[zfs-discuss] Pure SSD Pool
Hi, I have a dual xeon 64GB 1U server with two free 3.5 drive slots. I also have a free PCI-E slot. I'm going to run a postgress database with a business intelligence application. The database size is not really set. It will be between 250-500GB running on Solaris 10 or b134. My storage choices are 1. OCZ Z-Drive R2 which fits in a 1U PCI slot. The docs say it has a raid controller built in.
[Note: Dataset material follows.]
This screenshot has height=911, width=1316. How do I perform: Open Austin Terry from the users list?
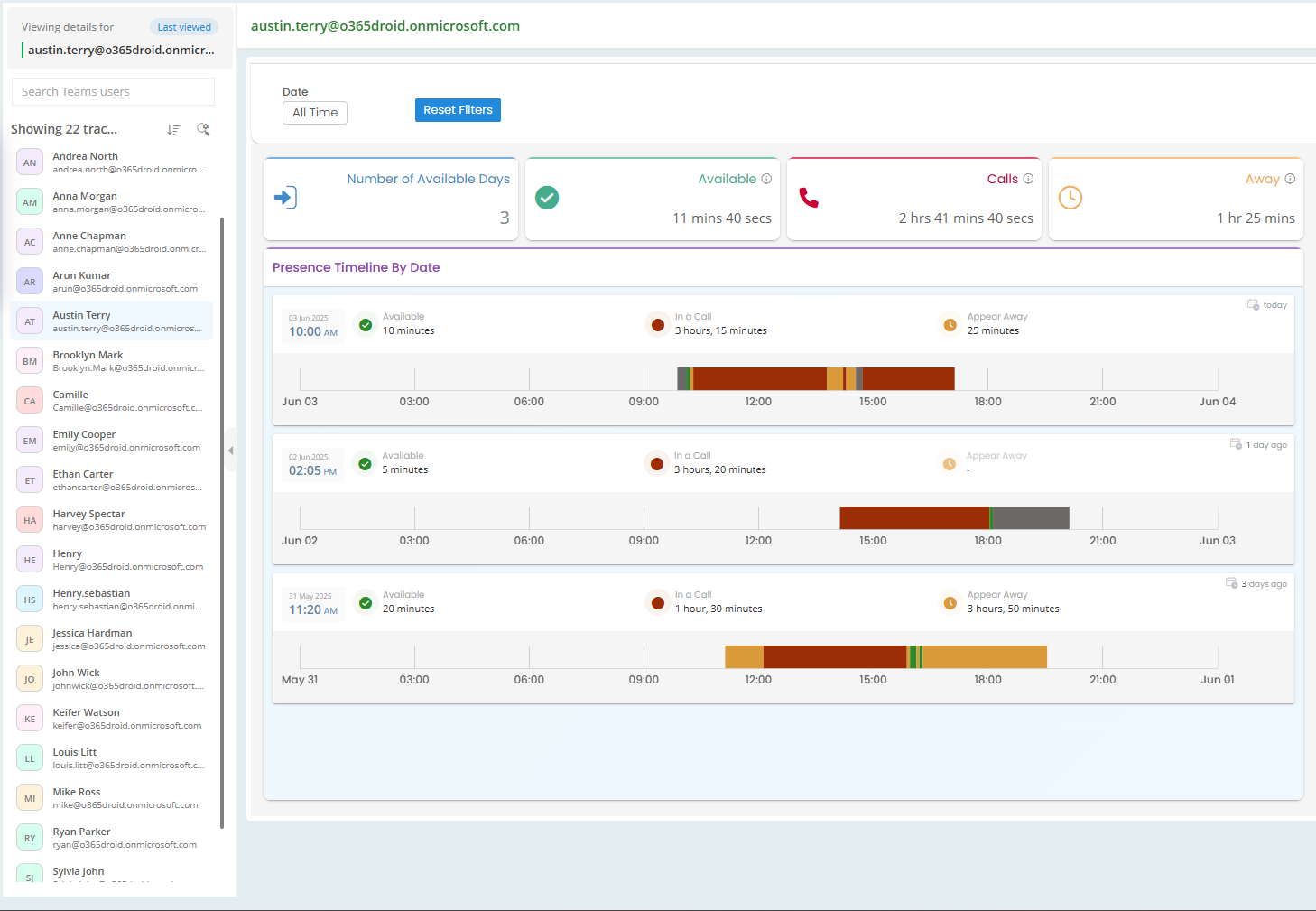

I don't know if that can be disabled. 2. Mirrored OCZ Talos C Series 3.5 SAS http://www.ocztechnology.com/products/solid-state-drives/sas.html drives. 3. Mirrored OCZ SATA II 3.5 http://www.ocztechnology.com/products/solid_state_drives/sata_3_5_solid_state_drives drives. I'm looking for comments on the above drives or recommendations on other affordable drives running in a pure SSD pool. Also what drives do you run as a pure SSD pool? Thanks Karl CONFIDENTIALITY NOTICE: This communication (including all attachments) is confidential and is intended for the use of the named addressee(s) only and may contain information that is private, confidential, privileged, and exempt from disclosure under law. All rights to privilege are expressly claimed and reserved and are not waived. Any use, dissemination, distribution, copying or disclosure of this message and any attachments, in whole or in part, by anyone other than the intended recipient(s) is strictly prohibited. If you have received this communication in error, please notify the sender immediately, delete this communication from all data storage devices and destroy all hard copies. ___ zfs-discuss mailing list zfs-discuss@opensolaris.org http://mail.opensolaris.org/mailman/listinfo/zfs-discuss
Re: [zfs-discuss] Summary: Dedup memory and performance (again, again)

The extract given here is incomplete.